What are property taxes?
Property taxes are an ad valorem tax based on the assessed value of real estate multiplied by a specified tax rate. They can be taxes on land, buildings and other forms of property and paid by the property owner. These taxes are collected by local governments. Then the monies are shared with the local governments and the state to pay for roads, schools and other government projects.
If you have never owned a home before, you may be unfamiliar with property taxes. However, homeowners quickly learn that property taxes are a significant expense of owning a home. In the United States, the median property tax bill is $2,350 per year. In California, the median property tax bill is $3,550 per year, roughly 30% higher than the national number.
Did you know that your property tax amount can be challenged in some situations? For more information, read How property taxes are calculated and how you can challenge your County appraisers value.
Do you still pay property tax after your house is paid off?

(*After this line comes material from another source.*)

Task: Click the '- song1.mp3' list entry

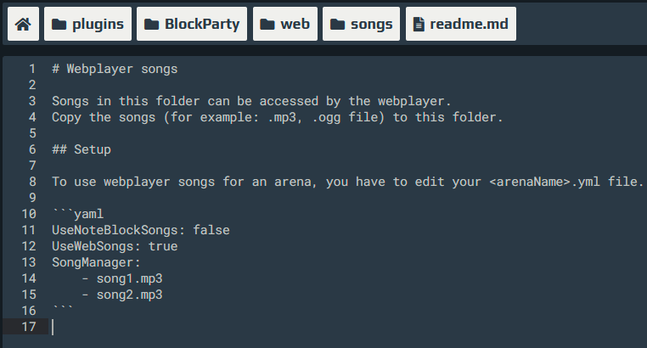Action: [x=122, y=278]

If you have paid off your home, you may be wondering if you still need to pay property taxes? In short, the answer is yes. Previously, your monthly mortgage payment may have had your property taxes impounded. For example, your lender may have collected extra amount with your mortgage payment. Your lender then used that amount to pay your property taxes. Impounding is like a monthly savings program to pay for your property taxes. However, if you have paid off your home, you are responsible for making your property tax payments on time.

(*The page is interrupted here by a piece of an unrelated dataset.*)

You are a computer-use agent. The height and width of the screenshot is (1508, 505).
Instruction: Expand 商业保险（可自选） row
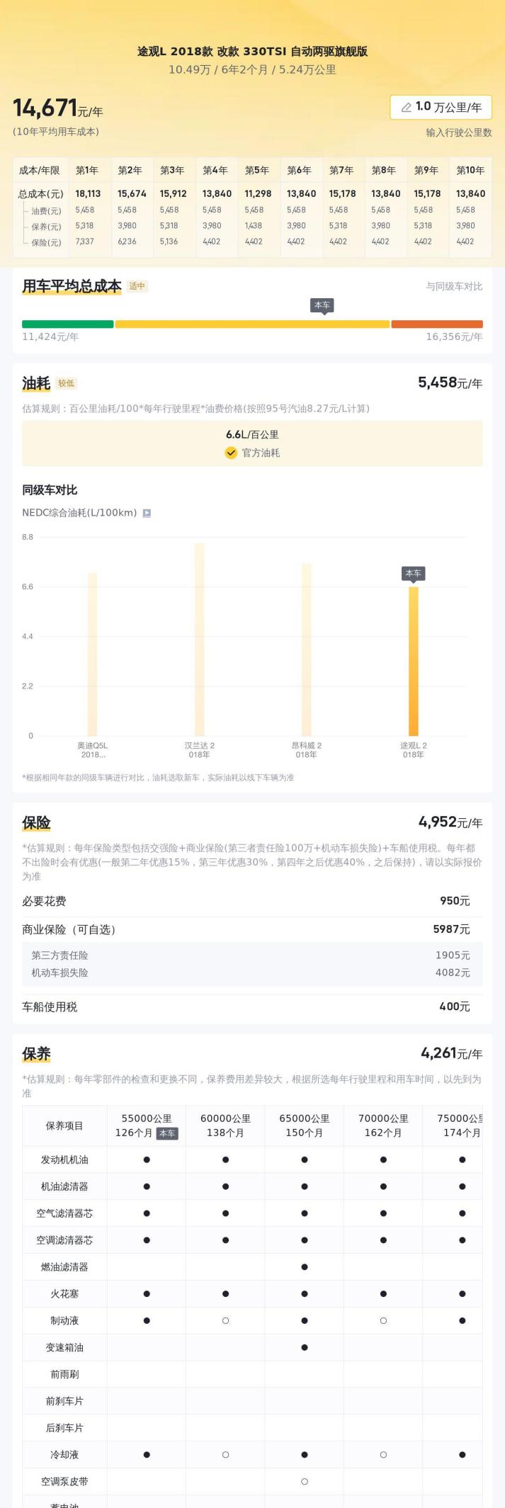(252, 929)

When are property taxes due?
Property tax bills may come either annually, semi annually or in smaller installments. Property taxes are paid bi annually in California. Some states have grace periods, but in California there is no grace period. Property taxes are delinquent if not paid by December 10 and April 10. The good news is that most county offices now allow you to pay your property taxes online. Simply go to your local county’s website and search for “property tax” or “tax collector”. Here’s a complete list of California county tax collector offices.
What happens if you don’t pay your property taxes?
There can be serious consequences if you don’t pay your property taxes. First, the penalties for late payment can be quite steep. In California, the penalty for late payment of your property taxes is 10% of the amount due. Each successive missed payment penalty is added to the previous amount. If left unpaid, there is an additional 10% penalty every six months for any unpaid penalties and amounts. To make matters worse, payments apply toward penalties first, and then your property tax amount.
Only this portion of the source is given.